Advantages of k-means
Relatively simple to implement.
Scales to large data sets.
Can warm-start the positions of centroids.
Easily adapts to new examples.
Generalizes to clusters of different shapes and sizes, such as elliptical clusters.
What happens when clusters are of different densities and sizes? Look at Figure 1. Compare the intuitive clusters on the left side with the clusters actually found by k-means on the right side. The comparison shows how k-means can stumble on certain datasets.
To cluster naturally imbalanced clusters like the ones shown in Figure 1, you can adapt (generalize) k-means. In Figure 2, the lines show the cluster boundaries after generalizing k-means as:
- Left plot: No generalization, resulting in a non-intuitive cluster boundary.
- Center plot: Allow different cluster widths, resulting in more intuitive clusters of different sizes.
- Right plot: Besides different cluster widths, allow different widths per dimension, resulting in elliptical instead of spherical clusters, improving the result.
While this course doesn't dive into how to generalize k-means, remember that the ease of modifying k-means is another reason why it's powerful. For information on generalizing k-means, see Clustering – K-means Gaussian mixture models by Carlos Guestrin from Carnegie Mellon University.
Disadvantages of k-means
Choosing \(k\) manually.
Use the “Loss vs. Clusters” plot to find the optimal (k), as discussed in Interpret Results.
Being dependent on initial values.
For a low \(k\), you can mitigate this dependence by running k-means several times with different initial values and picking the best result. As \(k\) increases, you need advanced versions of k-means to pick better values of the initial centroids (called k-means seeding). For a full discussion of k- means seeding see, A Comparative Study of Efficient Initialization Methods for the K-Means Clustering Algorithm by M. Emre Celebi, Hassan A. Kingravi, Patricio A. Vela.
Clustering data of varying sizes and density.
k-means has trouble clustering data where clusters are of varying sizes and density. To cluster such data, you need to generalize k-means as described in the Advantages section.
Centroids can be dragged by outliers, or outliers might get their own cluster instead of being ignored. Consider removing or clipping outliers before clustering.
Scaling with number of dimensions.
As the number of dimensions increases, a distance-based similarity measure converges to a constant value between any given examples. Reduce dimensionality either by using PCA on the feature data, or by using “spectral clustering” to modify the clustering algorithm as explained below.

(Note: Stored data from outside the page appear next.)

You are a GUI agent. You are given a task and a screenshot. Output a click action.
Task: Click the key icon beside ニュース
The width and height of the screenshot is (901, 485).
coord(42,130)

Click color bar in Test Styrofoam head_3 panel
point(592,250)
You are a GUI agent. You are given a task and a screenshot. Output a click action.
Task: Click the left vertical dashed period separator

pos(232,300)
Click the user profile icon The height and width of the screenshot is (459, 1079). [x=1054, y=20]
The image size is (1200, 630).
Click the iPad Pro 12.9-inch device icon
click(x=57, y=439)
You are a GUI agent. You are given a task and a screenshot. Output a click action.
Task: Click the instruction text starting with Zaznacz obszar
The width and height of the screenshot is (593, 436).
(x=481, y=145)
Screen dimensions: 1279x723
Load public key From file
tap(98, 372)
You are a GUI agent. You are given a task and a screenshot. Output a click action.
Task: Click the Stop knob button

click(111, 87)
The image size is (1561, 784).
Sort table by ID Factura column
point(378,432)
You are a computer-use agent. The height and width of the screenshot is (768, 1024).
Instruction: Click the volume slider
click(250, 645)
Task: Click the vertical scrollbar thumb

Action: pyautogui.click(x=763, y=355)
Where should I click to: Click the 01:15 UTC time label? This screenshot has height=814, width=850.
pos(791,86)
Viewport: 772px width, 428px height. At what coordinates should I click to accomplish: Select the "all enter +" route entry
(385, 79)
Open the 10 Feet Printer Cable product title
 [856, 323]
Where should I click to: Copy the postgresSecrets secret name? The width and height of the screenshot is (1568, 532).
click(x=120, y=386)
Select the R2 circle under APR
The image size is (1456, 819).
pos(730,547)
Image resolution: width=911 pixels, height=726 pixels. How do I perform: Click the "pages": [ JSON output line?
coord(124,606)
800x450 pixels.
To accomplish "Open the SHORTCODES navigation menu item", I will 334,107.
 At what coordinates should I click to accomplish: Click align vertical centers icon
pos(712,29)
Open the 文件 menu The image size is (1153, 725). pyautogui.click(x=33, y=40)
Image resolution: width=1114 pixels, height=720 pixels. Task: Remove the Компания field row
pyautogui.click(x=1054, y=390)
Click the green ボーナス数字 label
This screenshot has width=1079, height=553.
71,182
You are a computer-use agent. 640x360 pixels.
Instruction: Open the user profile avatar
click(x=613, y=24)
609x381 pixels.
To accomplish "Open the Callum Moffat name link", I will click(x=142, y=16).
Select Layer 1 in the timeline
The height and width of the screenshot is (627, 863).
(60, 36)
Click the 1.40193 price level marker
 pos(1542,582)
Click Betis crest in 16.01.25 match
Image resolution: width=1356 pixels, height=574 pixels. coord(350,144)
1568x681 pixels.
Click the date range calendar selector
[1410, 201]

Curse of Dimensionality and Spectral Clustering
These plots show how the ratio of the standard deviation to the mean of distance between examples decreases as the number of dimensions increases. This convergence means k-means becomes less effective at distinguishing between examples. This negative consequence of high-dimensional data is called the curse of dimensionality.
Spectral clustering avoids the curse of dimensionality by adding a pre-clustering step to your algorithm:
- Reduce the dimensionality of feature data by using PCA.
- Project all data points into the lower-dimensional subspace.
- Cluster the data in this subspace by using your chosen algorithm.
Therefore, spectral clustering is not a separate clustering algorithm but a pre- clustering step that you can use with any clustering algorithm. The details of spectral clustering are complicated. See A Tutorial on Spectral Clustering by Ulrike von Luxburg.